US judge temporarily blocks transfer of incarcerated trans women to men’s prisons

3 hours ago 1

A US judge has temporarily blocked federal prisons from transferring transgender women to men’s facilities and barring their access to hormone therapy, halting one of Donald Trump’s executive orders seeking to erode trans rights behind bars.

A lawsuit filed last week by three incarcerated trans women challenged Trump’s anti-trans order, which directed the US bureau of prisons to make sure “males are not detained in women’s prisons or housed in women’s detention centers” and that no federal funds go to gender-affirming treatment or procedures for people in custody.

US district judge Royce Lamberth in Washington on Tuesday issued a temporary restraining order, ruling late Tuesday that Trump’s order discriminates against transgender people and violates their constitutional rights.

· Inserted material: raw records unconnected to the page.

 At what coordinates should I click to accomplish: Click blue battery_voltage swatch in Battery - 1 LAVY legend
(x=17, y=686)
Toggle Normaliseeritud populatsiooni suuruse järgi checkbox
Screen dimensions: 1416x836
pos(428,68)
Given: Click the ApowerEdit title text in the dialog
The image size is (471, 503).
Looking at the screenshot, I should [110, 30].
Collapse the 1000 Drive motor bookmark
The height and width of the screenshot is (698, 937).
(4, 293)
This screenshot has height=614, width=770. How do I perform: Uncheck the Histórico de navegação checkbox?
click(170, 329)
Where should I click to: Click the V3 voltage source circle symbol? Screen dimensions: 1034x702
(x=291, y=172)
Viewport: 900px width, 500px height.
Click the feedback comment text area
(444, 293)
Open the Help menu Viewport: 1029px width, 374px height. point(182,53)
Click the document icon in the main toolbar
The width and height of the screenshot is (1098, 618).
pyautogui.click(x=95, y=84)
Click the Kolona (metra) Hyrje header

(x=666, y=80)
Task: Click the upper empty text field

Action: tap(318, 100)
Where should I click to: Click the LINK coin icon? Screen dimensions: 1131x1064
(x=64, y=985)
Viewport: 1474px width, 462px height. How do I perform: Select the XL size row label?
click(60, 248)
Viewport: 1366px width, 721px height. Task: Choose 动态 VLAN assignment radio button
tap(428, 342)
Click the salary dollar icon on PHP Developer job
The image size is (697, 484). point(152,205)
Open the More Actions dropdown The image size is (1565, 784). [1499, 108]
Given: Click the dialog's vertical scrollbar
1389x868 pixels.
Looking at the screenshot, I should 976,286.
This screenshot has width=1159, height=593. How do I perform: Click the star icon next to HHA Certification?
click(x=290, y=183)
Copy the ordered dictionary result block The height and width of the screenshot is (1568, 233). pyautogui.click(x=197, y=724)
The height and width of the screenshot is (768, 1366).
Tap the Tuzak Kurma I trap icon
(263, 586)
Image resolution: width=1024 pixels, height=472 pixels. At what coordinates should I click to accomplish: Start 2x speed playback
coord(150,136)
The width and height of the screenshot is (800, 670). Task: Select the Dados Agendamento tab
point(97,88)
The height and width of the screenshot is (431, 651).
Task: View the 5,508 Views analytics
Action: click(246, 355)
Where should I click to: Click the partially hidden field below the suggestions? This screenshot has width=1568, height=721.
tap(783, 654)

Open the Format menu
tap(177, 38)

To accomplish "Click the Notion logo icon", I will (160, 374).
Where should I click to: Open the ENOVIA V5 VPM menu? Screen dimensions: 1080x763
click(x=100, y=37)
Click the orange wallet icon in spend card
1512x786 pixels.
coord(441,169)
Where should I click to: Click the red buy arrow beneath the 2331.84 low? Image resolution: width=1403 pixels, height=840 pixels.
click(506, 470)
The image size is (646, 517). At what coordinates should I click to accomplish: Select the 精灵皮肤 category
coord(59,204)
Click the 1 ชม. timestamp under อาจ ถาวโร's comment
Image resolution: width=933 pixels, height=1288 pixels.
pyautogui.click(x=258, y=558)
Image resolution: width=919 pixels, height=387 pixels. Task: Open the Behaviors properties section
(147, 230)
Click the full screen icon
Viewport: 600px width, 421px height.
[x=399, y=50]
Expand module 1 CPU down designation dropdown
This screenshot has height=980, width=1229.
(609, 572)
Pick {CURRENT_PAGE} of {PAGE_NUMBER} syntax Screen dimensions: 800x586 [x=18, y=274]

The bureau must “maintain and continue the plaintiffs’ housing status and medical care as they existed immediately prior to January 20”, he wrote.

The judge said the trans women had “straightforwardly demonstrated that irreparable harm will follow” if they are denied healthcare and forced into men’s institutions.

US officials “have not so much as alleged that the plaintiffs in this particular suit present any threat to the female inmates housed with them”, the judge added. The family of one plaintiff said her life would be threatened if she were moved.

The judge said there were only 16 trans women housed in women’s facilities, and the ruling applies to all of them.

On 26 January, a federal judge in Boston issued a restraining order in a separate challenge to the same executive order. That order was limited to one transgender woman in a woman’s prison.

John Robinson, an attorney for the justice department, has argued that prison officials have “broad discretion” to decide where to place inmates.

Last week, trans women across US prisons shared accounts of a brutal crackdown following Trump’s order, reporting that they had been placed in solitary confinement awaiting transfers, lost access to healthcare and were harassed and taunted by guards.

Staff at Federal Medical Center (FMC) Carswell, a US women’s prison in Texas that houses people with special medical needs, took swift actions within days of the new administration, attorneys said. One resident reported that officers went to trans women’s cells one by one and ordered them out.

“The officers yelled at these women: ‘Come right now, leave your things. You don’t have time to pack,’” said the resident, who witnessed the interactions and requested anonymity. “The officials were degrading them and saying disgusting things, like: ‘We don’t have to call you women anymore. Where you’re going, you’re going to be a man.’”

skip past newsletter promotion

The plaintiffs in the case the Washington judge ruled upon on Tuesday are identified by pseudonyms in court filings.

They had been housed in women’s units for months or years until January, when they were removed from the general population of women’s prisons and segregated with other transgender women to await transfers to men’s facilities.

“They were terrified at the prospect of these transfers given the serious risk of violence and sexual assault that they face in these men’s facilities,” Glad attorney Jennifer Levi told the judge.